#### Required work:
The answer must consist solely of the line that contains "Where should I click to: Select" and all subsequent lines of the data, each reproduced exactly.

#### Material supplied:
■ ■ ■

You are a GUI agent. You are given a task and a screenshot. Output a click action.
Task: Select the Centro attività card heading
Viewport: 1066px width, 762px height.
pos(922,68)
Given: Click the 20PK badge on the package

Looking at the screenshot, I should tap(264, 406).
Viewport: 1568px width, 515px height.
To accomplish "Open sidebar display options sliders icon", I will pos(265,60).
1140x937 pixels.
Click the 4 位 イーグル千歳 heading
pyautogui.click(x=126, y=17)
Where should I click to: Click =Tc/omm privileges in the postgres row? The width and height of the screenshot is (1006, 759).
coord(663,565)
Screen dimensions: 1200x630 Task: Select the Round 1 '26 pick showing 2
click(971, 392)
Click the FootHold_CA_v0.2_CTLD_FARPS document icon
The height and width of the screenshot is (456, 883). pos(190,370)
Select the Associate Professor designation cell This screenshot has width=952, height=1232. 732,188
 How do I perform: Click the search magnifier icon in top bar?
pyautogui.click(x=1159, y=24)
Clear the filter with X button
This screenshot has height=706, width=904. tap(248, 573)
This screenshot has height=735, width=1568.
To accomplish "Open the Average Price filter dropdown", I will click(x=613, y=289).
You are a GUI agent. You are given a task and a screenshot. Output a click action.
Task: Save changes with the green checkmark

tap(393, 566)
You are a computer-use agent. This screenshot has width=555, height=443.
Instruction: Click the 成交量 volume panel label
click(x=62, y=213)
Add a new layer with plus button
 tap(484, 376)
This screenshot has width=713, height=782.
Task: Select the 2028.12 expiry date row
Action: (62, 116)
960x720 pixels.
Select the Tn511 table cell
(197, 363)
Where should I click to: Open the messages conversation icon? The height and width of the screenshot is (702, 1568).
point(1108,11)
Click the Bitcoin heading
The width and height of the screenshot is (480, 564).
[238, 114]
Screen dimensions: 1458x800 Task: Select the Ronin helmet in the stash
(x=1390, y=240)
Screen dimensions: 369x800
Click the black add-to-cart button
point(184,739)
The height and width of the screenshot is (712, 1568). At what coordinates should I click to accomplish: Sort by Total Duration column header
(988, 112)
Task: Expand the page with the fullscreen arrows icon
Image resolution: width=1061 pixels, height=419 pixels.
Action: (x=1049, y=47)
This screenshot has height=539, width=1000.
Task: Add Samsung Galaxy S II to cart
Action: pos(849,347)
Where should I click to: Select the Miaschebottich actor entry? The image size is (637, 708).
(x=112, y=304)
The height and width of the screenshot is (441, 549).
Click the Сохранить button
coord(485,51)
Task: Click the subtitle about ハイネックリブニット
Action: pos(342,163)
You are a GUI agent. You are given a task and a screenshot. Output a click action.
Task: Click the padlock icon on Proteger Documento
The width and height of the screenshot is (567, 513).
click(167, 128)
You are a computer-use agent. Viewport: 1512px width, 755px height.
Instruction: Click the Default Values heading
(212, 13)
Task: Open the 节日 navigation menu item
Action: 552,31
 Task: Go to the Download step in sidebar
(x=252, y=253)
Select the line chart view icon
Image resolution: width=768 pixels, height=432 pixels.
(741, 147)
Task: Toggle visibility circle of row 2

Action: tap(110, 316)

■ ■ ■

#### Your response:
Where should I click to: Select the Miaschebottich actor entry? The image size is (637, 708).
(x=112, y=304)
The height and width of the screenshot is (441, 549).
Click the Сохранить button
coord(485,51)
Task: Click the subtitle about ハイネックリブニット
Action: pos(342,163)
You are a GUI agent. You are given a task and a screenshot. Output a click action.
Task: Click the padlock icon on Proteger Documento
The width and height of the screenshot is (567, 513).
click(167, 128)
You are a computer-use agent. Viewport: 1512px width, 755px height.
Instruction: Click the Default Values heading
(212, 13)
Task: Open the 节日 navigation menu item
Action: 552,31
 Task: Go to the Download step in sidebar
(x=252, y=253)
Select the line chart view icon
Image resolution: width=768 pixels, height=432 pixels.
(741, 147)
Task: Toggle visibility circle of row 2

Action: tap(110, 316)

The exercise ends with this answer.